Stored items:
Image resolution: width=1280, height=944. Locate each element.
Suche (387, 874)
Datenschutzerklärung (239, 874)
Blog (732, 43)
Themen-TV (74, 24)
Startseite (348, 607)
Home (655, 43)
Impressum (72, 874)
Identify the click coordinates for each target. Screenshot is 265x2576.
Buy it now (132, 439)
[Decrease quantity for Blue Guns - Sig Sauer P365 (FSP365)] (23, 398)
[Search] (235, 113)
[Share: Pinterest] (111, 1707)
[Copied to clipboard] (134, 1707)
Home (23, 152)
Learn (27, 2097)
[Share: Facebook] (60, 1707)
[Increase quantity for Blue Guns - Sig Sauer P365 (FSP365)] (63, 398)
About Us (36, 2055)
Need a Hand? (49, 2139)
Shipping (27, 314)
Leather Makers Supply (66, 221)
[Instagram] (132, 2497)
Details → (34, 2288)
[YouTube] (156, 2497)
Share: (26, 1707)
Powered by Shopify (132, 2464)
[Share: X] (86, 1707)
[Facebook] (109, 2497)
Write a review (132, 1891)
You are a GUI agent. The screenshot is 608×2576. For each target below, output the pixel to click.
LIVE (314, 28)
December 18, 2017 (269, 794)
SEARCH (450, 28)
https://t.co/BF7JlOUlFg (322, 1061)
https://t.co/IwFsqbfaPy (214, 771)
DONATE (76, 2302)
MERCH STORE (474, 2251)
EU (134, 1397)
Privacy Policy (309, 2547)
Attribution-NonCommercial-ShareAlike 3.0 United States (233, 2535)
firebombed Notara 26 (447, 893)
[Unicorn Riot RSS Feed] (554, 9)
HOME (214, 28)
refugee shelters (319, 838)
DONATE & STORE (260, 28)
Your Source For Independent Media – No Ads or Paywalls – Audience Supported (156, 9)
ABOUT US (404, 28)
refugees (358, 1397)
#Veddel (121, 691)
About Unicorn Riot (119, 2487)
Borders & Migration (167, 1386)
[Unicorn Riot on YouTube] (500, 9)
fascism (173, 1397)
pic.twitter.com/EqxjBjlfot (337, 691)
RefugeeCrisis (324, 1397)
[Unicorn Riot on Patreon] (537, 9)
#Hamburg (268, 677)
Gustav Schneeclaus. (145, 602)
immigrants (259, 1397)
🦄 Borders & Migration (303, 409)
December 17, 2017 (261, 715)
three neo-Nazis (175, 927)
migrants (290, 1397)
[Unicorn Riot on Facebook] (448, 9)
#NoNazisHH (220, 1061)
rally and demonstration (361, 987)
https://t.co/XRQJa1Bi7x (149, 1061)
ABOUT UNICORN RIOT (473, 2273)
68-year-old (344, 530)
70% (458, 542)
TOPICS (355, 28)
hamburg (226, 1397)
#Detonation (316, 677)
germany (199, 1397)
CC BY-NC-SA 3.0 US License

#### [WHAT NEEDS TO BE DONE]
The lines above from the one with "pic.twitter.com/EqxjBjlfot (337, 691)" through the one with "three neo-Nazis (175, 927)" are to be duplicated exactly, ends included, with nothing added.

#### [ANSWER TO THIS TASK]
pic.twitter.com/EqxjBjlfot (337, 691)
RefugeeCrisis (324, 1397)
[Unicorn Riot on Patreon] (537, 9)
#Hamburg (268, 677)
Gustav Schneeclaus. (145, 602)
immigrants (259, 1397)
🦄 Borders & Migration (303, 409)
December 17, 2017 (261, 715)
three neo-Nazis (175, 927)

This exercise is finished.